WORK TO COMPLETE
Continue the passage about urban green spaces and storm water management from the point where it ends.

----- DOCUMENT PASSAGE -----

Description
Green spaces are areas covered by vegetation (e.g. grass, bushes or trees), where water can permeate
through the soil and vegetation, filtrating part of the sediment and pollutants before reaching the
underlying groundwater. Green spaces and permeable surfaces are particularly relevant in urban
settings, where they help to uptake and infiltrate water, decreasing runoff rates. The water also often
contains excessive amounts of pollutants. This subsequently reduces pressure on water drainage
systems and treatment facilities. The high retention capacity of vegetation makes it important for
mitigating floods and managing urban storm water.
Managing rainwater infiltration rates has become increasingly important to meet the challenge of
increased frequency and severity of cloudbursts resulting from the changing climate. Apart from storm
water management’s applicable value, green spaces also contribute to improved living environments by
creating recreational areas for urban populations, contributing to air quality and creating habitats for
urban biodiversity. Examples of urban green spaces include: forests, wetlands, parks, sports fields,
agricultural land, gardens and green roofs. Public green spaces are protected, designed (if necessary),
managed and maintained by local municipalities.
Implementation
The initial step for green spaces involves general planning, including site choice, size and type. Since
green spaces influence a wide range of societal sectors and aspects, such as health, education,
environment, heritage, transport, utilities, the private sector and community, stakeholders from these
sectors should be involved in the planning process. The planning process should identify urgent societal
needs, and how green spaces can address them. The next step is implementation. This may include
changing existing legislation to legally protect environmentally important areas, or the design and
planting of a new green space, for example a park, sports fields, or small urban forest. Planted
vegetation should be local species and be able to tolerate the high stress factors of urban settings.
Operational management includes landscape maintenance, removal of non-native species and
assessment of socioeconomic and environmental effects.
Environmental Benefits
- Provides water quality benefits. Water is infiltrated and purified by chemical, biological and physical
processes as it passes through the surface, soil and/or dense vegetation.
- Controls air pollution control and contributes to carbon sequestration.
- Decreases the likelihood of soil erosion, improves water retention and increases the groundwater
recharge rate.
- Reduces habitat fragmentation and enhances biodiversity in urban areas.

----- RECORDS SUPPLIED -----

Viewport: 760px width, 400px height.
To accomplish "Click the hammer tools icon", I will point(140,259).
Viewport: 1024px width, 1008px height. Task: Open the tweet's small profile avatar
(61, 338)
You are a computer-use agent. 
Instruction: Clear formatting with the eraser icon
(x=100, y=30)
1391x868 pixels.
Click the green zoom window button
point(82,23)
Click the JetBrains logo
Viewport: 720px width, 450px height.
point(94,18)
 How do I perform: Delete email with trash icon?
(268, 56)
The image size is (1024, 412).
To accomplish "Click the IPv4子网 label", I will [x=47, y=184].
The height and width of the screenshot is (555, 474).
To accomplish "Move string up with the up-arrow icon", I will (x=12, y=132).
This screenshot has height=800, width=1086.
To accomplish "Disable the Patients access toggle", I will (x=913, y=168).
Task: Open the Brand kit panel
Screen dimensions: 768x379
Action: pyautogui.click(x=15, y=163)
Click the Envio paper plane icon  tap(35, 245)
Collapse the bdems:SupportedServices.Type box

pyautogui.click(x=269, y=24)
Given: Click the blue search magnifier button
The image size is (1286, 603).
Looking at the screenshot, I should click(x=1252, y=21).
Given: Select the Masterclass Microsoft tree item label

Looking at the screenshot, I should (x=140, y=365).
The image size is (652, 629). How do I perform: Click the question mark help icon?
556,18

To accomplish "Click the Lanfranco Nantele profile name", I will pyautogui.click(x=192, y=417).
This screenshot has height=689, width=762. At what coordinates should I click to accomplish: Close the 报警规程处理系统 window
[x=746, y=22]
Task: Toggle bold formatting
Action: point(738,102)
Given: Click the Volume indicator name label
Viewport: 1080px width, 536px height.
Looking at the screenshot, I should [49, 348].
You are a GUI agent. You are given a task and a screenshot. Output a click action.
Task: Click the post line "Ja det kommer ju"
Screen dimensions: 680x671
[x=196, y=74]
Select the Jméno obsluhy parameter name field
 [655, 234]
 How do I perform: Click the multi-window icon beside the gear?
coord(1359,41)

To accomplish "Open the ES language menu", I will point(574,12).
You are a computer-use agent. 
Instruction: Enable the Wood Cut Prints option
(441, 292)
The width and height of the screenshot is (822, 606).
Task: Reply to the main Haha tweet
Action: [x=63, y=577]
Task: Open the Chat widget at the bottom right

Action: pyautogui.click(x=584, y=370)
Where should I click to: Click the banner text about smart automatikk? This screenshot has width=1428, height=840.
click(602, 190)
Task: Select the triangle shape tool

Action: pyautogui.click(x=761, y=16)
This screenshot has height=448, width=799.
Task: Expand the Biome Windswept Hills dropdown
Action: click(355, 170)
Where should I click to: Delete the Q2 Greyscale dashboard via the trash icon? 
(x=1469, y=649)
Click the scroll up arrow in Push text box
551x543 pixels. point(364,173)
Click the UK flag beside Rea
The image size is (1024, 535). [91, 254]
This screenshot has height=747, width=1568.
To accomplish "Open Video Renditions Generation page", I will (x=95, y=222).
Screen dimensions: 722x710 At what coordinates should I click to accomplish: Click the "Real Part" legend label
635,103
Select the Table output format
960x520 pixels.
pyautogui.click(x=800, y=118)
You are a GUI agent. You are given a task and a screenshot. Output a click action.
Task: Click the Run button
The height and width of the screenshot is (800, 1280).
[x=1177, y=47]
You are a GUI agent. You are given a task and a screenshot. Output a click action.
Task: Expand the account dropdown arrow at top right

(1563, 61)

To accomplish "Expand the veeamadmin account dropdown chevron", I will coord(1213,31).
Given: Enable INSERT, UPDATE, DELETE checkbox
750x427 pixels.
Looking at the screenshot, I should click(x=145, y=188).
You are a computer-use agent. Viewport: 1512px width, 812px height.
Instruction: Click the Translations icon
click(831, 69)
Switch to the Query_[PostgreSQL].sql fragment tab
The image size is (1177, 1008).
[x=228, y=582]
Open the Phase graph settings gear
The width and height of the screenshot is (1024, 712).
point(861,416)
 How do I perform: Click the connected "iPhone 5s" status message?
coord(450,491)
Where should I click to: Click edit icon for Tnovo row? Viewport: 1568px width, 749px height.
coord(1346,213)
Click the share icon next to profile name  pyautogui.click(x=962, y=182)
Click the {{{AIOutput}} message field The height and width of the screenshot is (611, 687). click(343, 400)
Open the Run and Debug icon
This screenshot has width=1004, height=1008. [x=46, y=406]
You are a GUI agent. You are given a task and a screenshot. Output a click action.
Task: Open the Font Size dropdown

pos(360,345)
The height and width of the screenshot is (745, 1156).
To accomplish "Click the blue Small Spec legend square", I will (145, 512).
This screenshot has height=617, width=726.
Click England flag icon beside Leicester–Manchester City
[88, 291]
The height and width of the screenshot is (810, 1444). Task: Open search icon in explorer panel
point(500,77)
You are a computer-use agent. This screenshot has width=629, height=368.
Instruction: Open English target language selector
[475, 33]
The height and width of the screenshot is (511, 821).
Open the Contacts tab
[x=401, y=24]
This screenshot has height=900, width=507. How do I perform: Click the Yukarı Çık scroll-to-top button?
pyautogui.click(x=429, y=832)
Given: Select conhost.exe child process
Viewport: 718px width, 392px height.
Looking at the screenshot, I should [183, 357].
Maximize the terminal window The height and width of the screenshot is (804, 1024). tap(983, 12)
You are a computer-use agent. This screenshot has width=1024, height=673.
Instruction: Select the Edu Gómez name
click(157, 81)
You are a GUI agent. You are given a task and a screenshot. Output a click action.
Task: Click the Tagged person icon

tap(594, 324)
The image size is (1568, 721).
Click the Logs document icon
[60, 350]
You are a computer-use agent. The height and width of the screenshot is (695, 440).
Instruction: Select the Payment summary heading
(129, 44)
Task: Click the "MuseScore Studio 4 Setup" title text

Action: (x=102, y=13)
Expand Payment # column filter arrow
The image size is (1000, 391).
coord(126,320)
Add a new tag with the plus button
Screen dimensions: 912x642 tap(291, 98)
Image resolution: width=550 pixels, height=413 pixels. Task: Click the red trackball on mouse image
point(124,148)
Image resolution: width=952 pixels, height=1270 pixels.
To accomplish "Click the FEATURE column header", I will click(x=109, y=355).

-----

EXERCISE RESULT
Socioeconomic Benefits
- Absorbs less heat than solid industrial constructions, and vegetated areas promote evaporation, reducing the urban heat island effect1
in cities.
- Provides high water retention capacity, which is important for preventing flood events and minimizing
peak discharges.
- Shades and cools (vegetation, particularly trees) surrounding houses in very hot climates, thus reducing
energy costs. Increases property value.
- Reduces water reaching drainage and sewer systems, minimizing water transportation and treatment
costs and energy.
- Provides aesthetic and recreational value to the local populations.
- Reduces noise levels in urban areas. Green spaces and other permeable surfaces reflect sound less
than buildings, paved roads and other urban structures.
Opportunities and Barriers
Opportunities:
- Green spaces offer a wide range of environmental and socio-economic benefits from a single
investment
- Low cost technology
- Climate change adaptation and mitigation benefits
- Relatively quick and simple implementation
- Can create income from increased property values
Barriers:
- Usually has limited capacities for reducing runoff, thus may not be the only solution for severe
urban flooding problems
- Requires space - may be difficult to make space in densely populated cities
- Increases in population and urbanization add extra pressures on urban green spaces
Implementation considerations*
Technological maturity: 4-5
Initial investment: 1-3
Operational costs: 1-3
Implementation timeframe: 2-3
* This adaptation technology brief includes a general assessment of four dimensions relating to implementation of the
technology. It represents an indicative assessment scale of 1-5 as follows:
Technological maturity: 1 - in early stages of research and development, to 5 – fully mature and widely used
Initial investment: 1 – very low cost, to 5 – very high cost investment needed to implement technology
Operational costs: 1 – very low/no cost, to 5 – very high costs of operation and maintenance
Implementation timeframe: 1 – very quick to implement and reach desired capacity, to 5 – significant time investments needed
to establish and/or reach full capacity
This assessment is to be used as an indication only and is to be seen as relative to the other technologies included in this guide.
More specific costs and timelines are to be identified as relevant for the specific technology and geography.
1. Urban heat island effect is when cities are significantly warmer than their surroundings due to heat produced from human activity and technologies (cars, factories, appliances etc.), and the high concentration of buildings, which absorb heat much more than e.g. vegetation.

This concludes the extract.